Top of GIVEN TEXT
In a legal context, for example, AI is bad at finding citations and tends to make up fictitious citations when trying to justify the answer to a question. There is no truth or falsehood embedded within the parameter weighting, the simple fact is that the underpinning Natural Language Models (NLM) have a fundamental disadvantage when it comes to factual information. The AI does not understand the content it is generating, in the same way that a calculator does not know that it is producing numbers.

Understanding Business Implications
The implications of this disadvantage when it comes to business problem solving were highlighted in a recent study undertaken by BCG Henderson Institute. Using 750 of the Institute’s consultants, the study revealed that when using generative AI (OpenAI’s GPT-4) for creative product innovation, a task involving generating new business plan ideas and content creation, around 90% of the participants improved their performance. Further, they converged on a level of performance that was 40% higher than that of those working on the same task without GPT-4.

In contrast, when the consultants used the technology for business problem solving, they performed 23% worse than those doing the task without GPT-4. Even worse, participants who were warned about the possibility of wrong answers from the tool during a short training session did not challenge its output – underlining the misperception and false sense of security created by the apparent simplicity of such tools. Organisations need to invest in robust training that ensures individuals have an in-depth understanding of AI and, critically, continue to update their knowledge in a fast-changing environment.

These findings also underline the need to put a human in the loop. There is no traceability with AI, and no explainability as to how it operates or how output has been generated. Nominating an individual to be responsible for ensuring that nothing inappropriate, inaccurate or incorrect is provided is a fundamental aspect of any AI development.

Techniques to Mitigate AI Chatbot Risks
That said, while the risks associated with AI chatbots are real and require careful mitigation strategies, a number of approaches can (if used correctly), be used to enhance the accuracy and performance of chatbots – particularly when combined with the addition of the human in the loop.

These include:

  • Fine-Tuning: By adapting a pre-trained language model to a specific domain or task, fine-tuning customises a chatbot’s behaviour and responses, making it more suitable for specific use cases.
  • Retrieval Augmented Generation (RAG): This approach enhances large language models (LLMs) by incorporating a human-verified knowledge base into the response generation process. RAG dynamically pulls information from specified data sources, leading to more accurate and relevant chatbot interactions.
Bottom of GIVEN TEXT
Top of STORED DATA
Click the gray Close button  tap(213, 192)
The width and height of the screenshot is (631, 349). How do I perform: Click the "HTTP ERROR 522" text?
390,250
Bottom of STORED DATA
**ASSIGNED TASK:**
In the text on AI chatbot risks, how did consultants who used GPT-4 for business problem solving perform compared with those who worked without it?

**ANSWER FOR THE TASK:**
They performed 23% worse.